FOMO Sees Gold Hit 37th New Record of 2025 as Silver SLV ETF Shrinks
GOLD PRICES jumped above $3800 per Troy ounce on Monday and silver also set fresh all-time highs in many major currencies as the US Dollar dropped ahead of tomorrow's looming US government shutdown and gold ETF investment funds saw their biggest inflows since the start of Russia's war on Ukraine in 2022, writes Atsuko Whitehouse at BullionVault.
Spot gold prices spiked as high as $3831 per ounce Monday lunchtime in London, shooting 1.6% above Friday's finish before edging back $10 by 3pm to set the 'safe haven' precious metal's 37th new all-time benchmark auction high of 2025 to date.
The price of silver, which finds nearly 60% of its annual demand from industrial uses, had earlier surged by more than $1 per ounce during Asian trade, up 2.3% to a 14-year high of $47.17, before slipping back to fix just shy of the $47 level at noon's London benchmark auction.
Latest data says that while the giant iShares Silver Trust ETF (NYSEArca: SLV) shrank Friday from its largest size in more than 3 years, September inflows into gold ETFs mean their bullion backing has swelled almost 100 tonnes this month, according to the mining industry's World Gold Council, just behind April's 37-month record.
"This month's sharp $400 surge from $3400 to $3800 is because Western institutional investors and hedge funds have become increasingly aware of the risk of not holding gold as its price rises," says Bruce Ikemizu, chief director of the Japan Bullion Market Association.
After central-bank gold buying was widely seen driving the metal higher in recent years, gold's current surge is "supported by strong underlying demand from funds through ETFs," agrees derivatives platform Saxo Bank in its latest note, also pointing to the 'fear of missing out' among wealth managers, plus an "additional focus on the risk of a potential government shutdown on Wednesday."
US President Donald Trump will meet lawmakers on Monday in an effort to break the deadlock and avoid a costly government shutdown. Federal funding will expire on Tuesday if no agreement on short-term funding is reached.
The last such shutdown, which also came when Congress and the White House failed to agree additional funding during Trump's first term, affected around 1/4 of all federal government activity.
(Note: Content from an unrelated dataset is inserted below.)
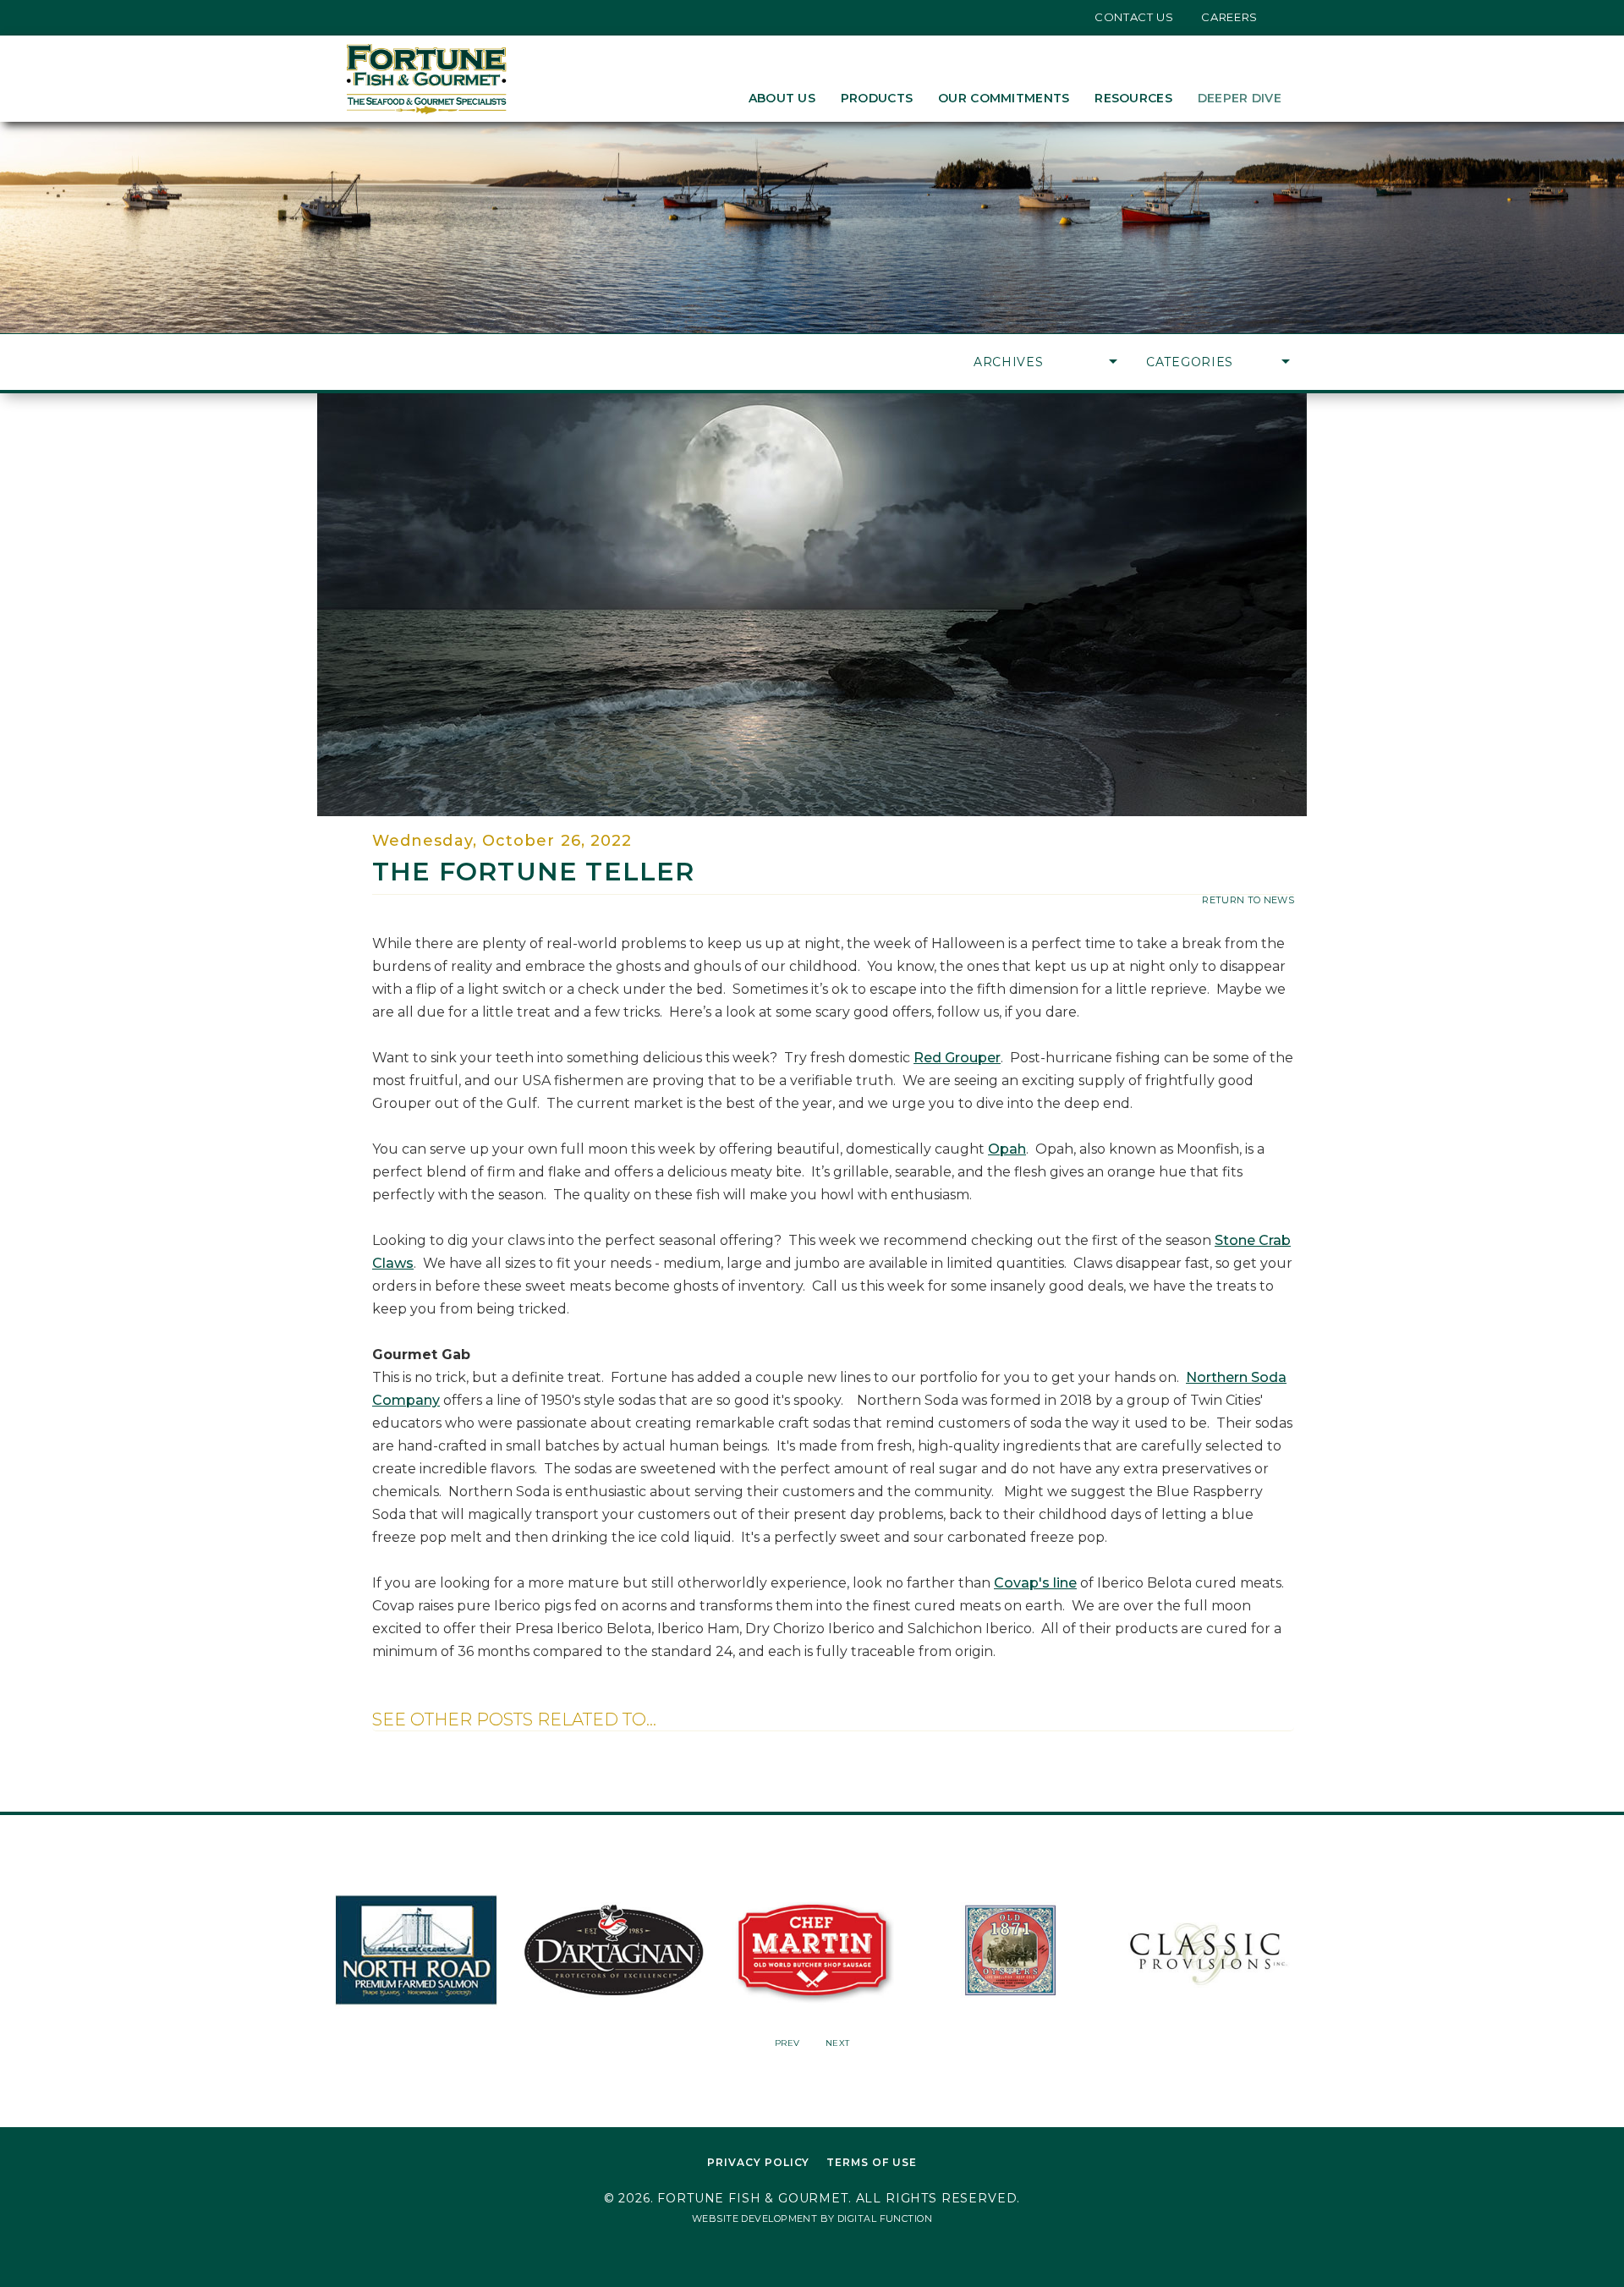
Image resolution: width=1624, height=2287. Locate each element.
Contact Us (1134, 17)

Gold rose 3.5% during that 35-day shutdown – the longest in US history – surpassing the 21-day shutdown of 1995-1996 during Democratic President Bill Clinton's term.
Today the Dollar Index – a measure of the US currency's value versus its major peers – fell 0.2%, extending its decline from last Thursday's 5-week high.
But US Treasury bonds rose in price, pushing down 10-year yields – a benchmark rate for government as well as for many financial and commercial borrowers – by 0.3 percentage points to a 1-week low.
Gold prices on the Shanghai Gold Exchange last night surged 1.2% to a new record of ¥862 per gram, but bullion in the world's No.1 gold mining, importing, consumer and central-bank buying nation continued to show a deep discount to London prices, widening to $50 per ounce – the highest since the Covid-crisis lockdown in September 2020 – and signalling poor demand versus supply.
London gold bullion in UK Pounds and Euros also surged 1.6% on Monday to new all-time highs, peaking at £2850 and €3268 per Troy ounce respectively.
Silver's strength pushed the Gold/Silver Ratio – which tracks the relative prices of the two formerly monetary metals – down further to just above 81, its lowest level in 12 months, while silver in UK Pounds topped £35 for the first time in history.
Silver also set a new Japanese Yen record above ¥224 per gram, while the Euro price of the industrially-useful metal rose to new 45-year highs at €40 per ounce.
Platinum − used in autocatalysts to cut harmful emissions from fossil-fuel engine systems, including hybrid-electric vehicles − meantime jumped 3.0% to a 12-year high of $1628 per ounce before halving that gain at $1600, and it hit a new all-time high in the JPY of ¥7,598 per gram.
Gold prices for Japanese retail investors today jumped through the psychological level of ¥20,000 per gram when including consumption tax.